| Supplied records |
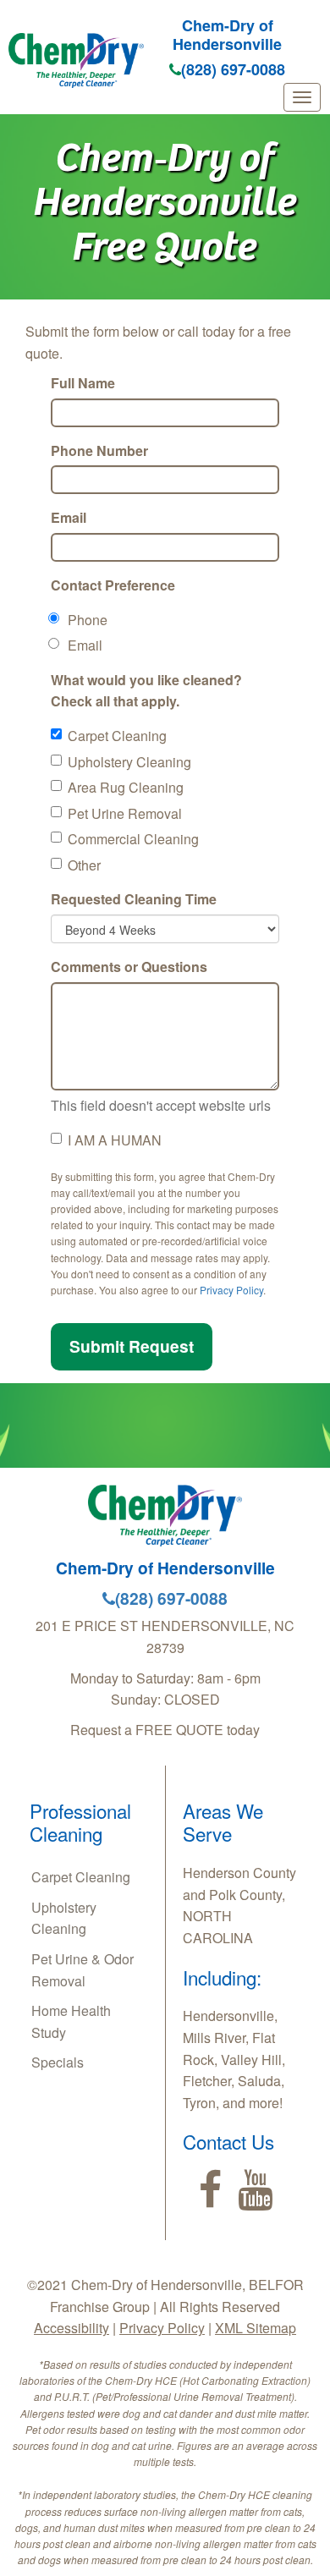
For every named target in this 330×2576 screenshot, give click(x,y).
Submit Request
---
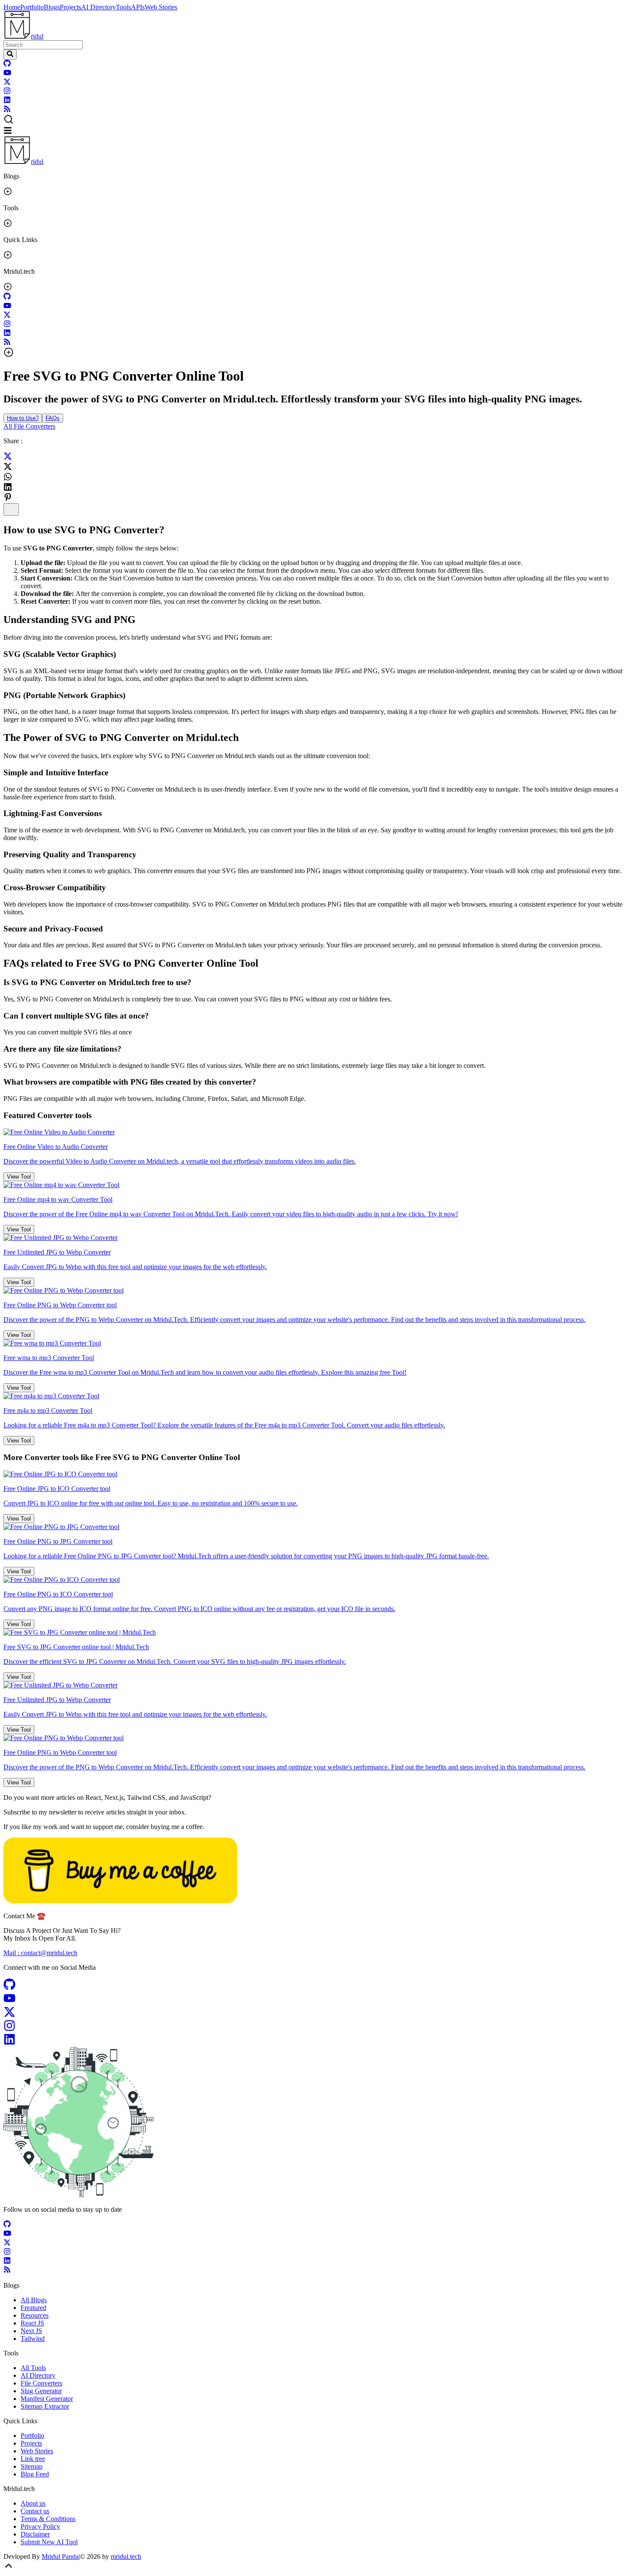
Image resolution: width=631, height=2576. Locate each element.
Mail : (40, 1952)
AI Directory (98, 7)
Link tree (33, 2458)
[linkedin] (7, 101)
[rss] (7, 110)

| Instructions for the task |
Above are the records; repeat exactly the lines from the one holding "For every named" down to the one holding "Submit Request", end lines included.

| Worked solution |
For every named target in this 330×2576 screenshot, give click(x,y).
Submit Request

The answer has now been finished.